:: JOB ITEM ::
Reproduce everything from the start of the entries down to the line containing "(154, 430).", keeping both ends. Leave the pictures out of your answer.

··· EXTRACTED ENTRIES ···

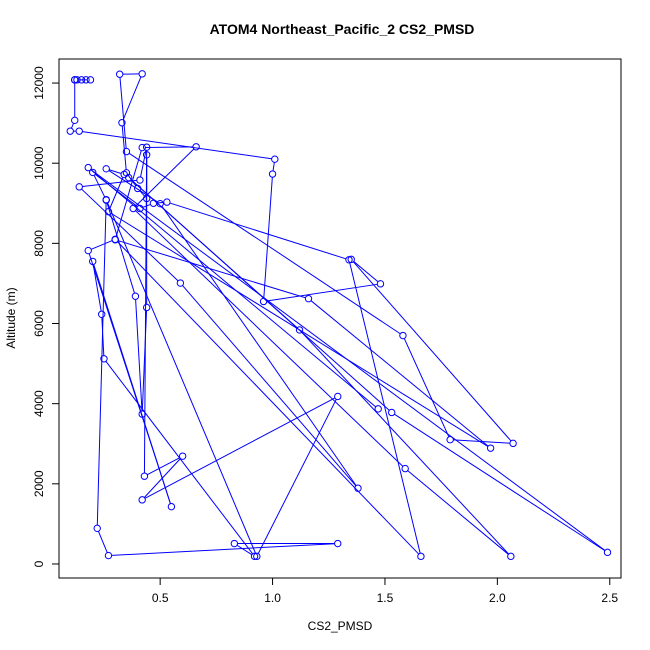 The width and height of the screenshot is (650, 650). What do you see at coordinates (46, 316) in the screenshot?
I see `y-axis: 0 2000 4000 6000 8000 10000 12000` at bounding box center [46, 316].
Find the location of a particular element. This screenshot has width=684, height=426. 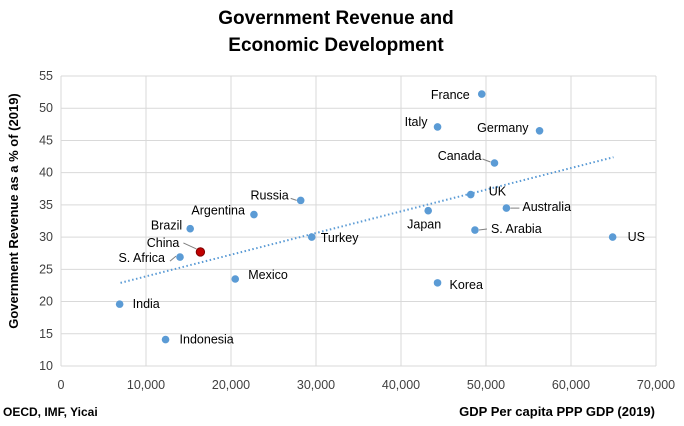

point-japan is located at coordinates (428, 210).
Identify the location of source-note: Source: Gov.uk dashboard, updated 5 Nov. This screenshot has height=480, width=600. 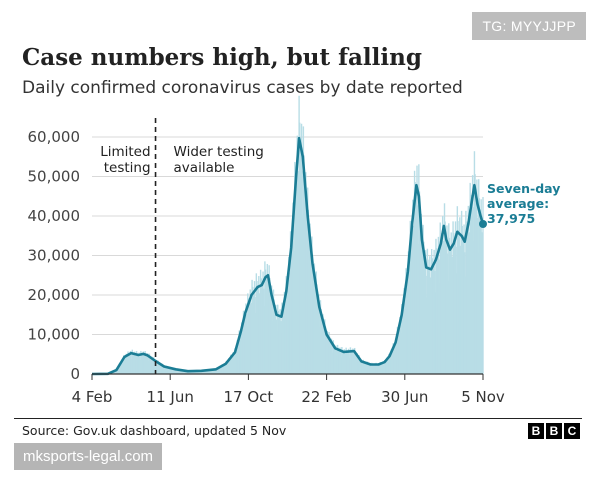
(154, 430).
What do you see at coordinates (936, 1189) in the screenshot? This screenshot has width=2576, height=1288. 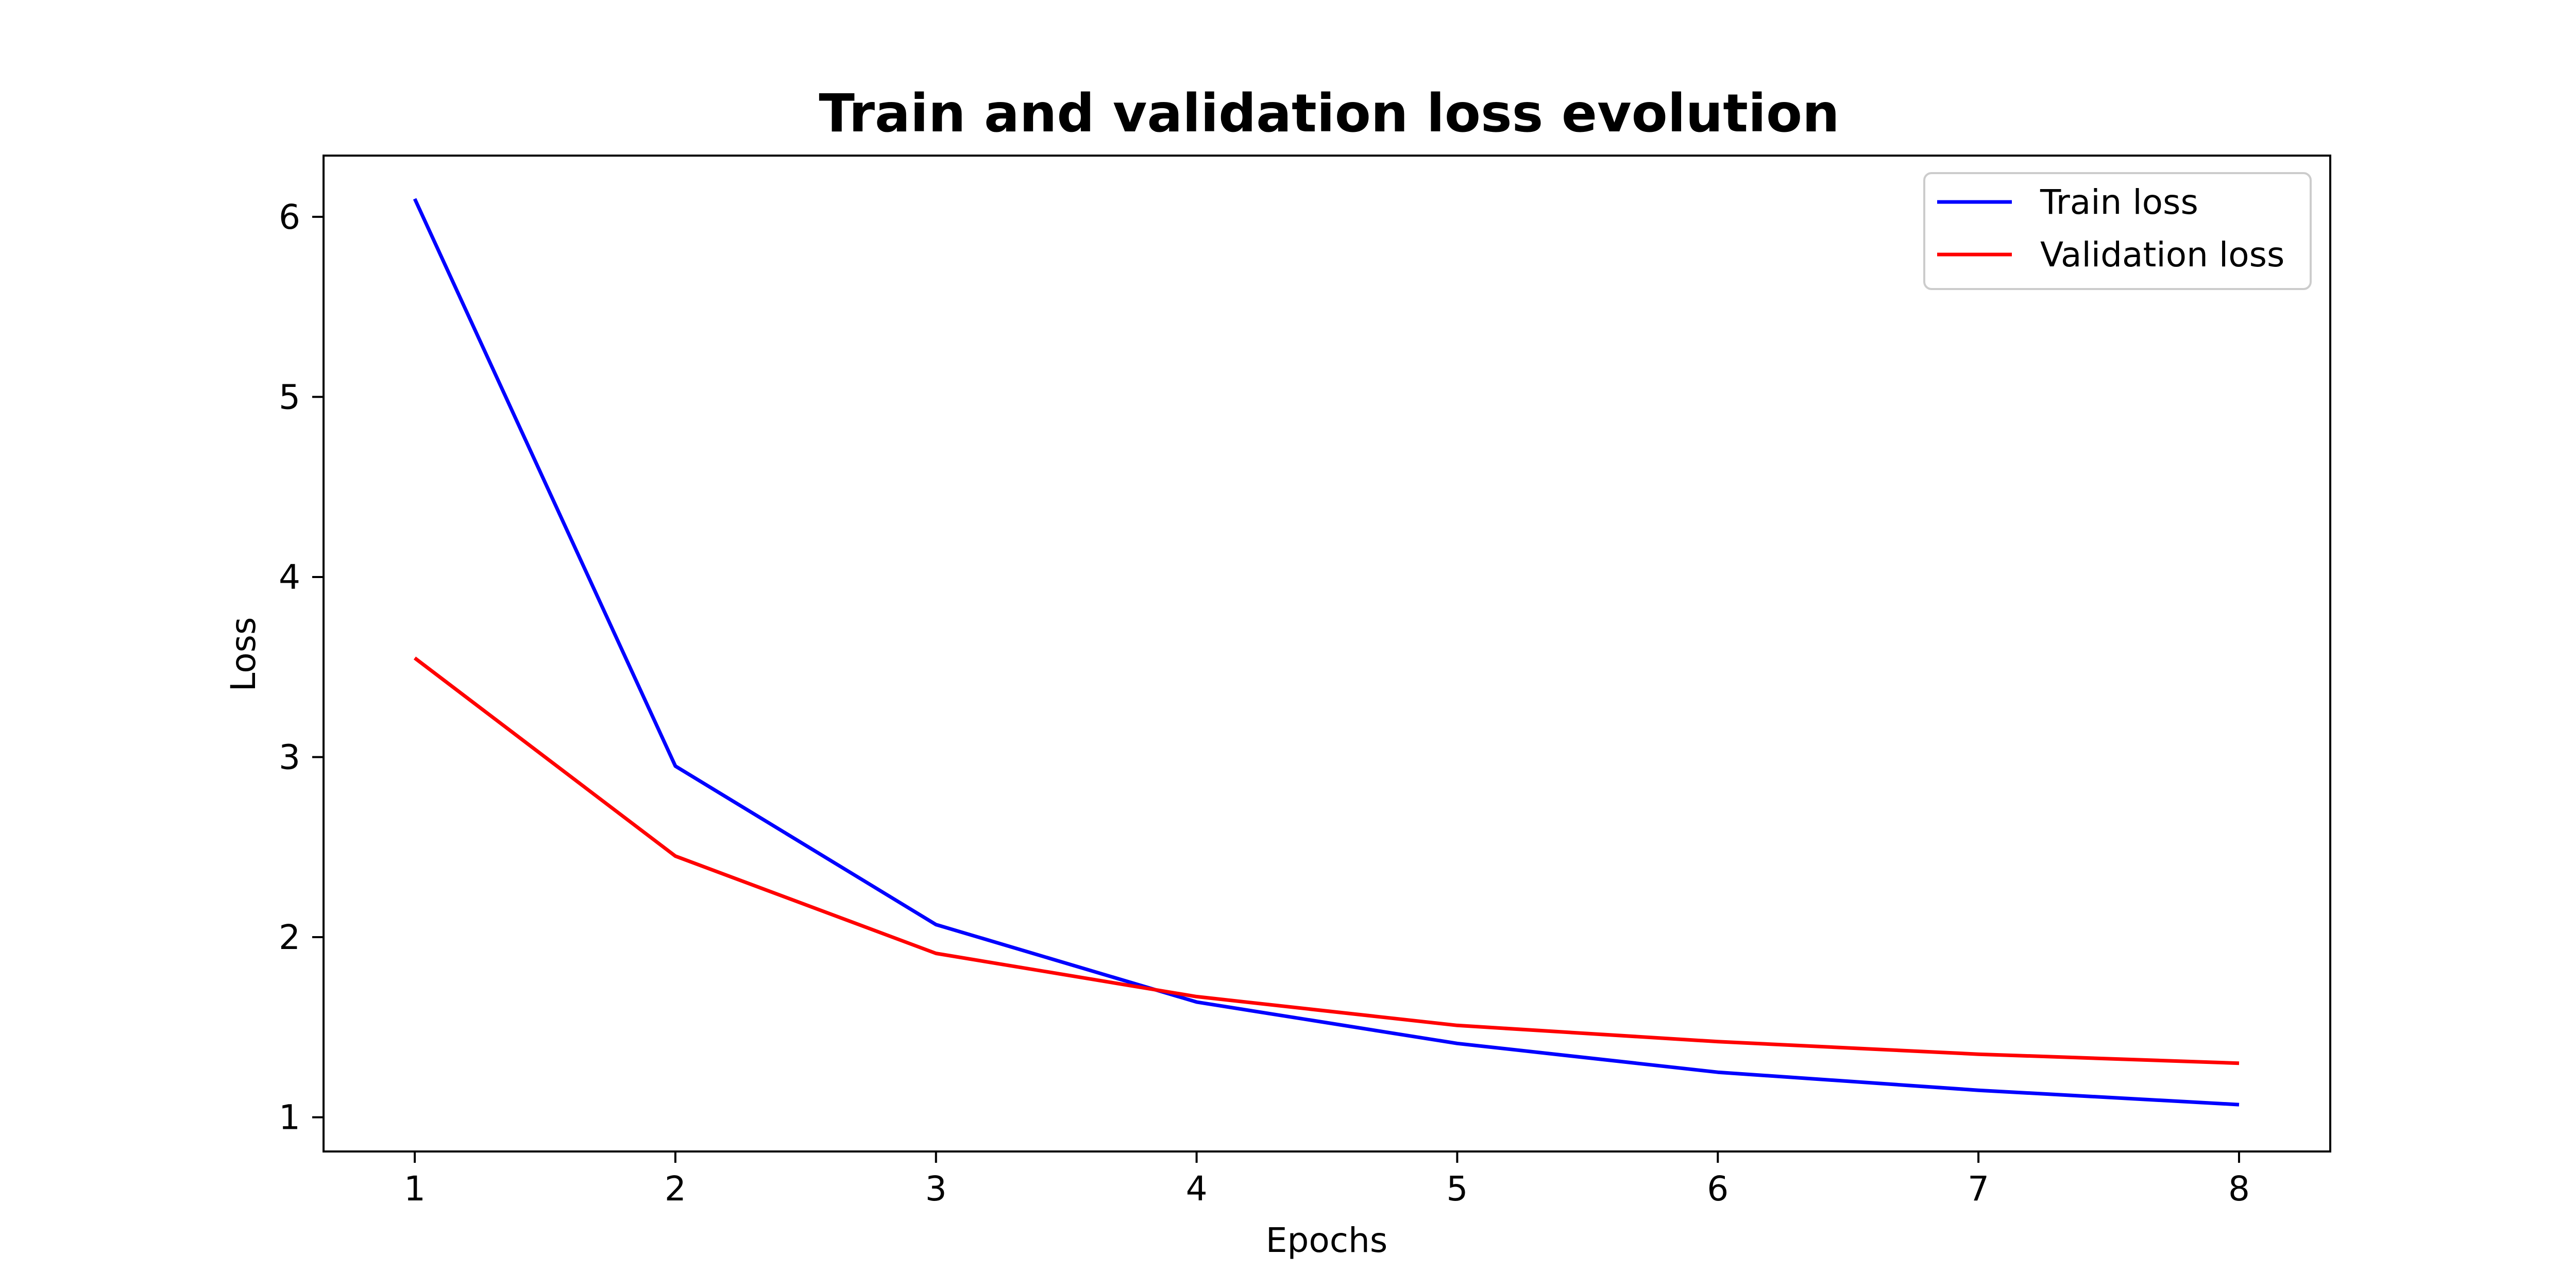 I see `x-tick-label: 3` at bounding box center [936, 1189].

···

:: WRITTEN RESPONSE ::
 The width and height of the screenshot is (650, 650). What do you see at coordinates (46, 316) in the screenshot?
I see `y-axis: 0 2000 4000 6000 8000 10000 12000` at bounding box center [46, 316].
Find the location of a particular element. This screenshot has width=684, height=426. 

point-japan is located at coordinates (428, 210).
Identify the location of source-note: Source: Gov.uk dashboard, updated 5 Nov. This screenshot has height=480, width=600. 
(154, 430).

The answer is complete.